### Exercise aim
Count the lines in the entries below that contain the word "answer". Reply with the number alone.

### Exercise inputs
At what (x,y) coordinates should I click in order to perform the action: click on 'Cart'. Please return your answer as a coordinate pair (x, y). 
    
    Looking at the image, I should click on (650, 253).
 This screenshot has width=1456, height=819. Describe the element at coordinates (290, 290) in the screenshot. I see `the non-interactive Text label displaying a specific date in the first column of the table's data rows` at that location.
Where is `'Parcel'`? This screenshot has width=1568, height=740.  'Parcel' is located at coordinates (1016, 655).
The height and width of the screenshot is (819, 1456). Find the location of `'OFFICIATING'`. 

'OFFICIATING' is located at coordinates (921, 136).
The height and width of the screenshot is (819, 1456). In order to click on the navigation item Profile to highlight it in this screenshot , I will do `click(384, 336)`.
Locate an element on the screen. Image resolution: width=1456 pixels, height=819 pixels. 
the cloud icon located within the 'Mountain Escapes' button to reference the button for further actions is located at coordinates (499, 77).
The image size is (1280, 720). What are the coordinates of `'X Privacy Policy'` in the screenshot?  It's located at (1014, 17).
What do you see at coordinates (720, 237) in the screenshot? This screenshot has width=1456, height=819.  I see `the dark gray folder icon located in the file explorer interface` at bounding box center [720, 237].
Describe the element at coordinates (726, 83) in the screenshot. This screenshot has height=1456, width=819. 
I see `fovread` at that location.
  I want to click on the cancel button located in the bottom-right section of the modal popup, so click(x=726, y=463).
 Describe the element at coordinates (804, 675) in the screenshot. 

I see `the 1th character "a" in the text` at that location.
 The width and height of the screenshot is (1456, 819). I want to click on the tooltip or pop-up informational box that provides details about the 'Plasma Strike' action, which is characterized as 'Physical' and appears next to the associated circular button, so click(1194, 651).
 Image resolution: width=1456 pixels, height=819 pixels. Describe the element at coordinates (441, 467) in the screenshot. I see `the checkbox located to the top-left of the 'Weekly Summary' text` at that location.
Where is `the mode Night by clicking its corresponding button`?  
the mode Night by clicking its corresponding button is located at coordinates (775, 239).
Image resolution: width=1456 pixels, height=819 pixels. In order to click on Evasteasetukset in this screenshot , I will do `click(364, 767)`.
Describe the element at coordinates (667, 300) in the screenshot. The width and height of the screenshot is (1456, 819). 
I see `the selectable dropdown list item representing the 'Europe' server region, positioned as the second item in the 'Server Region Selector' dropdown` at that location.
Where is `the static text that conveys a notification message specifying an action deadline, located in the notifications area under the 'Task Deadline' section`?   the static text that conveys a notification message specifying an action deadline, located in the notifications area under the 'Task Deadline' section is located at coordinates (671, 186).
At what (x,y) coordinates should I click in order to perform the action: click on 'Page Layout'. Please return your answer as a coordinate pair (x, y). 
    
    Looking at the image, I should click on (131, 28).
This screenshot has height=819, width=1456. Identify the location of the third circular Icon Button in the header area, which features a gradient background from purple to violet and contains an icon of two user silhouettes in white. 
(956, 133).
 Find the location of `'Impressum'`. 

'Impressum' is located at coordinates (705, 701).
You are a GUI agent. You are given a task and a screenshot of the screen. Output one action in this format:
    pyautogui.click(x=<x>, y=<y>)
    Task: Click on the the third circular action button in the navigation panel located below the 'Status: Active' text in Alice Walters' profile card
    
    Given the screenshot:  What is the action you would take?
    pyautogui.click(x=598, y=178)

### Task response
2